ABSTRACT Mixed pathologies of cerebral small vessel disease (SVD) and Alzheimer’s disease (AD) represent the most common cause of dementia in the elderly population. The presence of SVD exacerbates the progression of AD. Multiple sex-specific AD risk factors contribute to a heightened SVD-related AD risk in women. With its

potent estrogenic, antioxidant, and anti-inflammatory effects, Equol has beneficial effects on cerebral blood vessels. Therefore, leveraging the ongoing NIA-funded multi-site "Arterial Stiffness, Cognition, and Equol (ACE)” trial, the proposed 7T-ACE study aims to characterize sex differences in cerebrovascular aging and

associated neurochemical substrates (Aim 1) and to determine the role of Equol in improving cerebrovascular health (Aim 2). The proposed 7T-ACE study takes advantage of ultra-high field 7T vascular and molecular imaging to assess cerebrovascular aging and associated neurochemical changes.

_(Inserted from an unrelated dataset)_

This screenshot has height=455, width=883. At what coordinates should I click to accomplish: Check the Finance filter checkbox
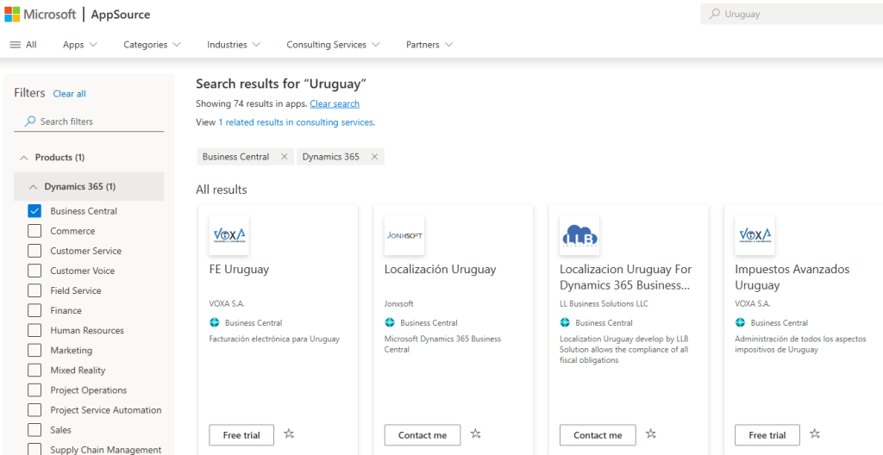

Our 7T vascular imaging

characterizes blood-brain barrier (BBB) function, small vessel morphology, white matter microstructure, and white matter hyperintensities (WMH). Specifically, with advances in 7T time-of-flight MR angiography (TOF- MRA) and susceptibility weighted imaging (SWI) and with our newly developed and validated VesselMapper

and BrainVein methods, we are able to characterize the morphological features of small arteries and small veins. Our 7T molecular MR imaging using the state-of-the-art whole-brain magnetic resonance spectroscopic imaging (MRSI) measures brain metabolites associated with cerebrovascular aging, including N-

acetylaspartate (NAA) and glutamate (Glu) (markers of neuronal integrity) and myo-inositol (mI) (a marker of glial cells and inflammation). Compared to WMH (a conventional marker of SVD), these novel morphological and molecular markers reflect specific, early, mild, and reversible damage and thus are particularly important

in developing therapeutic targets for disease prevention and treatment. Recently, brain age (BA) models have been developed using machine learning algorithms to predict age from T1-weighted MR images. These models primarily fit gray matter atrophy patterns (referred to as GM-BA) and lack discrimination regarding

white matter, where vascular changes are prominent. Using these GM-BA models, women are consistently found to be 1.5-3.5-years younger than men. This obviously does not align with the epidemiologic findings that women are disproportionately affected by AD, suggesting that GM-BA models alone are not sufficient to

characterize brain aging. Therefore, besides GM-BA models, a white matter brain age (WM-BA) model trained with WM microstructural features is proposed in this study to characterize cerebral white matter aging process. The proposed 7T-ACE study will characterize effects of sex and Equol treatment on cerebrovascular aging and

associated neurochemical profiles. The proposed study will also identify primary factors contributing to these effects. Understanding sex- and Equol-related effects on cerebrovascular aging and cognition will guide a sex- specific precision treatment strategy in AD prevention.